Advanced Graphics
by
Overview
In this project I explored different 3D rendering techniques like Render to Target (RTT), created different shaders like normals, used graphic profiling to debug my graphics pipeline, and used ImGui to change settings at runtime.
Project Highlights
- Aimed to create an interactive program through ImGui. Using it for ease of accessing lights and objects through managers.
- Implemented multiple shaders like standard, normals, deferred, hull and post-processing to handle varying logic from how the object interacts with the world to screen passing for post-processing.
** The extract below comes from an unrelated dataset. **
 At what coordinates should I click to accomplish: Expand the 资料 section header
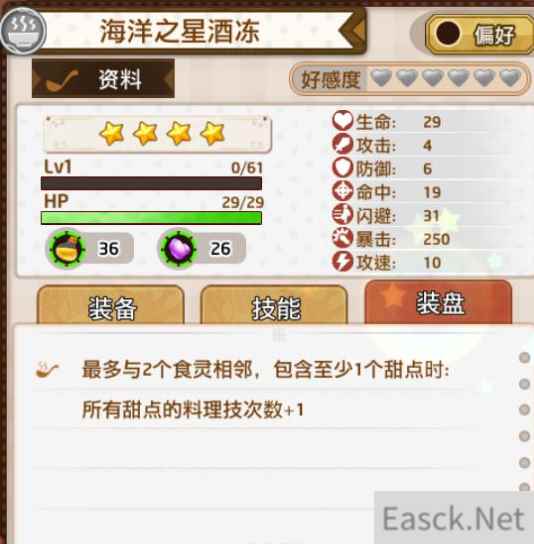(103, 78)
- Using graphic profilers like RenderDoc to debug rendering passes. One instance of this was for the G-buffer for the deferred shader.
Technical Breakdown
Scene Manipulation
The scene manipulation in this had light, which would allow the user to manipulate its parameters that change the ID, position, colour, materials colours and more. While the object had parameters that changed where it was, the texture was applied at runtime, and it had a spline camera. There were other variables that could be set at runtime, like the shader, post processing effects and minor other visuals. For improvements, this could have pickable objects with a mouse and more visual aid, like where the light positions are with a gizmo.
Shaders
For the purposes of this project, I created different shaders to do different logic. First I had a shader, which only put it correctly into world space, and then applied the texture to the cube with lighting. Then for the normal shader instead of passing normals to the light like the standard shader, I would pass in a bump map, but this wouldn't be enough since it needs tangent space for the normals to interact with the surface. There were also shaders for post-processing, which would do different visual effects over screen space. Something extra I did was doing tessellation through a hull and domain shader, which created extra triangles through the shader. This would add detail and not be as computational heavy when doing higher definition models. Lastly, a major shader was deferred, which would create a g-buffer to store three sets of textures of the scene. One for ambient, normal and world space. It is common to have depth or maybe even specular, but it depends on the needs of it.
Post Processing
For post-processing I did Render to Target (RTT) to get a texture from the render pass of the scene. This would get applied to a cube at first, but later on for a fullscreen pass, I did a quad across the screen that got the texture. For an upgrade, this could've been one big triangle since that would be more optimised, and while I didn't encounter it, doing two triangles tends to give a seam line where they are crossing. For the first texture applications to the screen, I did a greyscale across:
float4 vColor = txDiffuse.Sample(samLinear, IN.Tex);
float gray = dot(vColor.rgb, float3(0.299, 0.587, 0.114));
vColor.rgb = gray;
return vColor;
To show other functionality of this, I created a box blur, which would offset the texture pixels by a minor degree, and then did a depth blur, which depending on distance, would be more clear or not.